Dès les débuts, le baptême a été conçu comme le sacrement par lequel les croyants sont incorporés au Corps du Christ et remplis de l'Esprit Saint. Si donc une Eglise, ses Ministres et ses fidèles, contestent à d'autres Eglises, à leurs baptisés et à leurs ministres, le droit de participer à l'eucharistie ou de la présider, la catholicité de l'eucharistie est moins manifestée. Dans beaucoup d'Eglises aujourd'hui il y a une discussion à propos de l'admission des enfants baptisés comme communiants à l'eucharistie.

220 L'eucharistie embrasse tous les aspects de la vie. Elle est un acte représentatif d'action de grâce et d'offrande au nom du monde entier.
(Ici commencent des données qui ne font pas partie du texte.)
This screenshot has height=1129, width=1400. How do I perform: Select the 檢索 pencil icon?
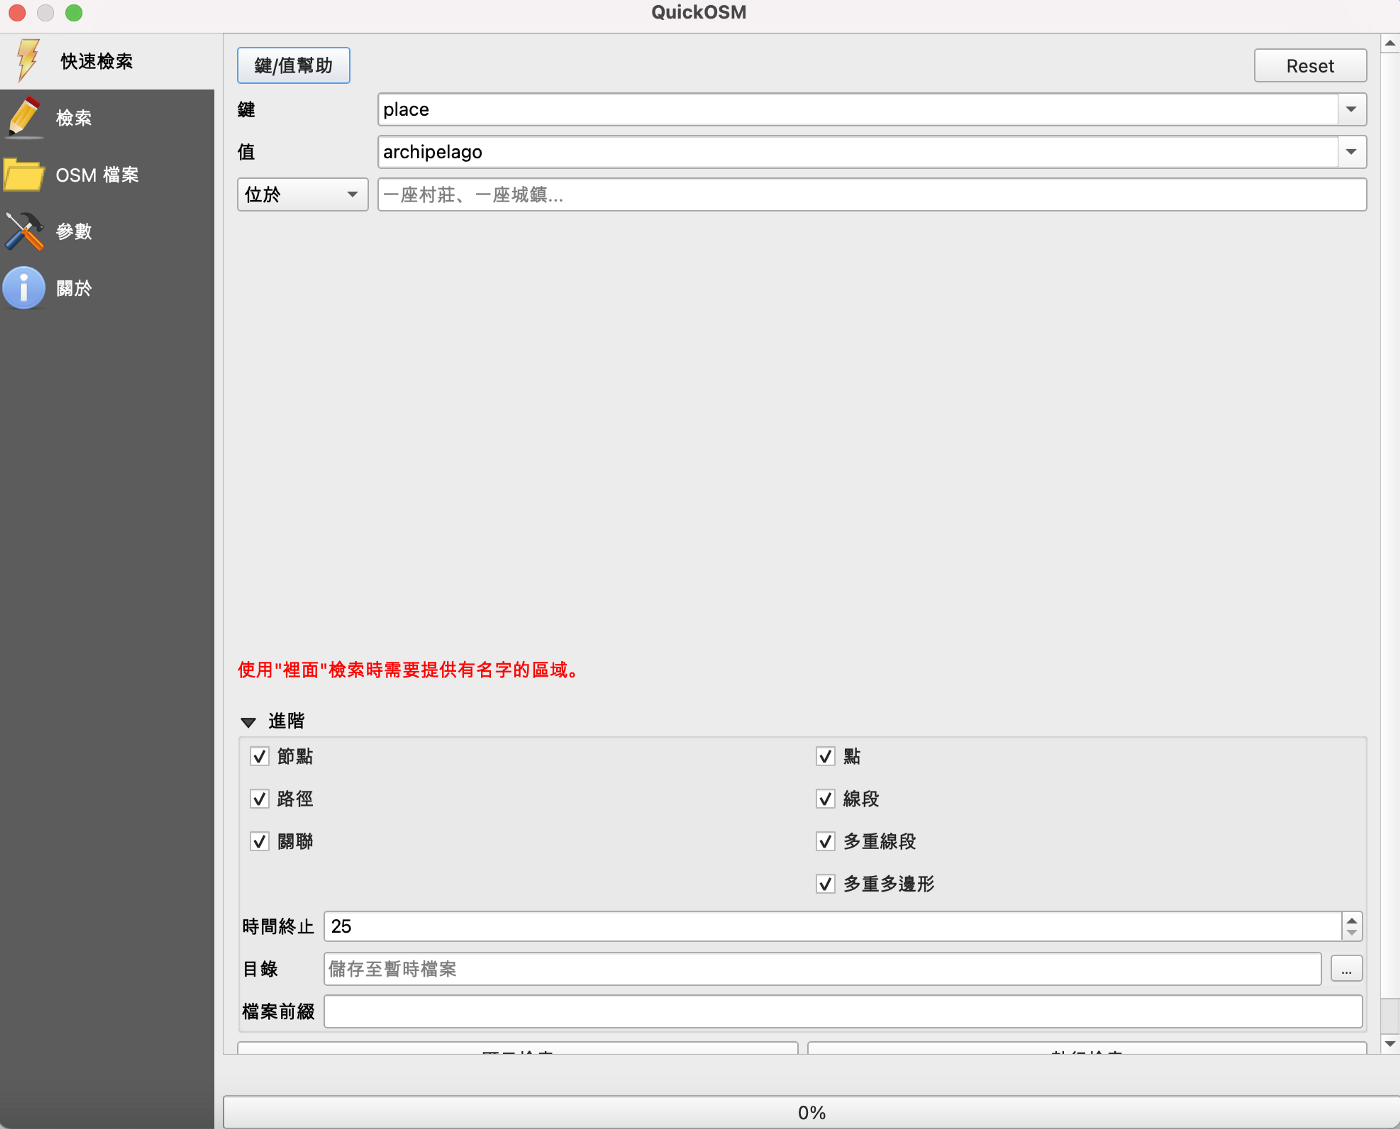pyautogui.click(x=24, y=117)
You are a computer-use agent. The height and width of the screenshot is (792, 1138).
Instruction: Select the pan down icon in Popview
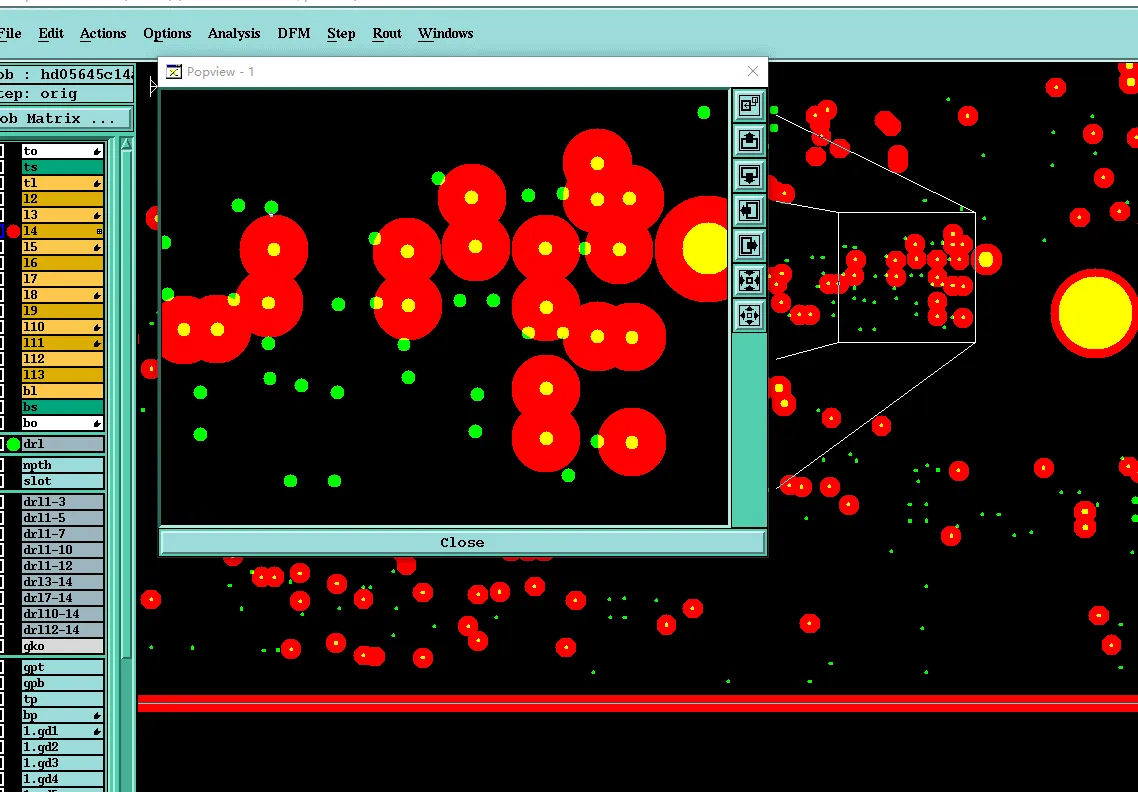point(749,176)
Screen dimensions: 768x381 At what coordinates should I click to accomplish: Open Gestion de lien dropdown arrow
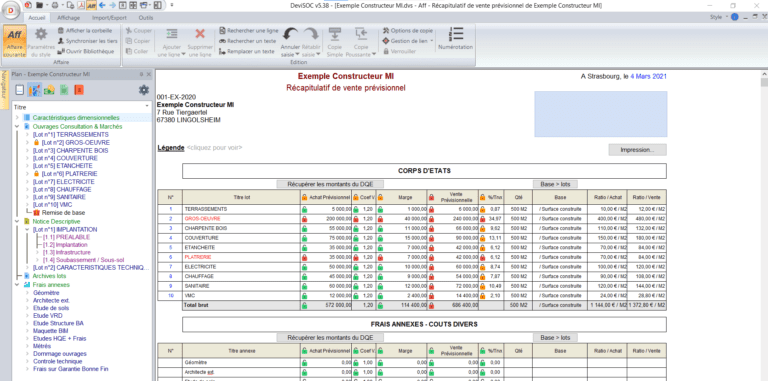[432, 41]
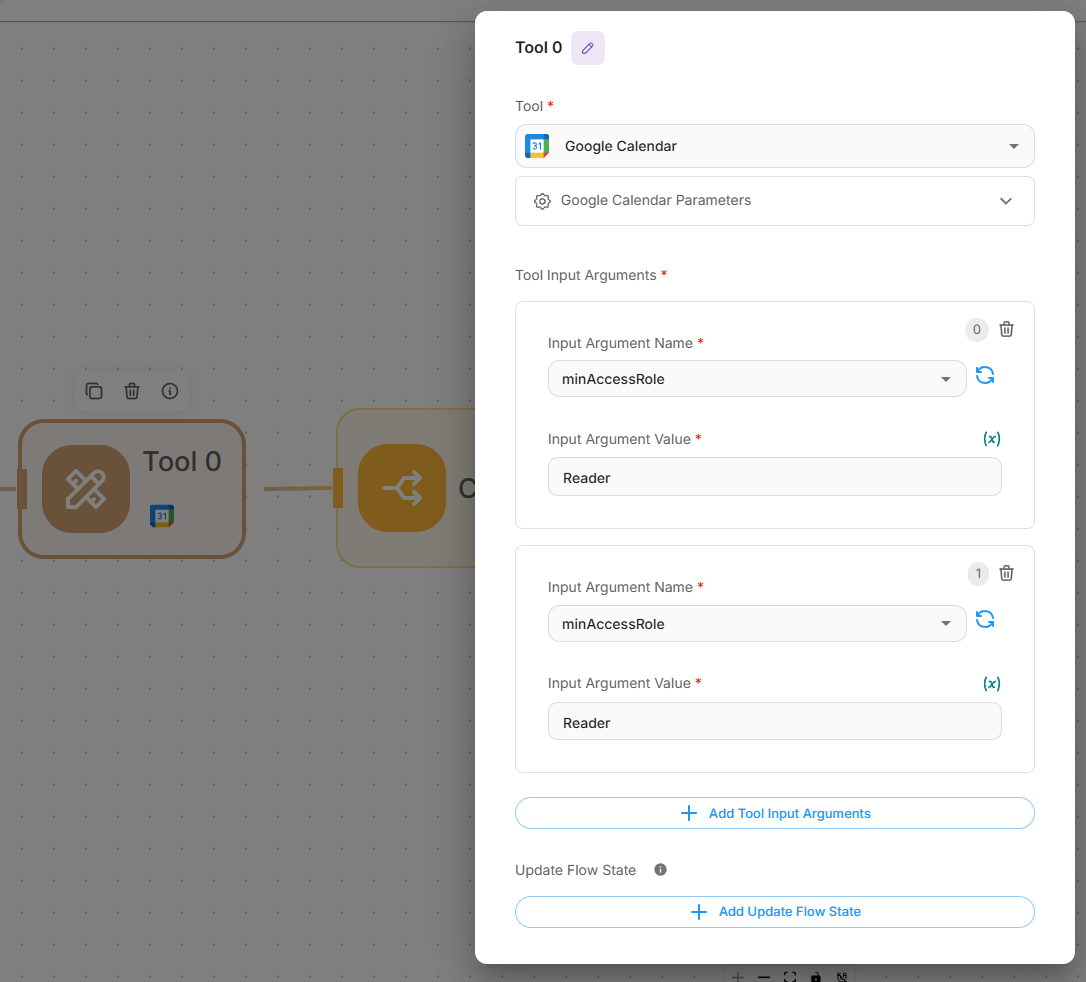Focus the first Reader argument value field
Image resolution: width=1086 pixels, height=982 pixels.
[x=774, y=478]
La célébration eucharistique présuppose la réconciliation et le partage avec tous, regardés comme frères et sours de l'unique famille de Dieu; elle est un constant défi dans la recherche de relations normales au sein de la vie sociale, économique et politique (Mt 5,23 1Co 10,16 1Co 11,20-22 Ga 3,28). Toutes les formes d'injustice, de racisme, de séparation et d'absence de liberté sont radicalement mises au défi quand nous partageons le corps et le sang du Christ. A travers l'eucharistie, la grâce de Dieu qui renouvelle tout pénètre et restaure la personne humaine et sa dignité. L'eucharistie entraîne le croyant dans l'événement central de l'histoire du monde. Comme participants à l'eucharistie, donc, nous nous montrons inconséquents si nous ne participions pas activement à cette restauration continue de la situation du monde et de la condition humaine. L'eucharistie nous montre que notre comportement est inconsistant en face de la présence réconciliatrice de Dieu dans l'histoire humaine : nous sommes placés sous un jugement continuel par la persistance de relations injustes de toutes sortes dans notre société, par les nombreuses divisions dues à l'orgueil humain, à l'intérêt matériel et aux politiques du pouvoir, et enfin par l'obstination dans des oppositions confessionnelles injustifiables au sein du Corps du Christ.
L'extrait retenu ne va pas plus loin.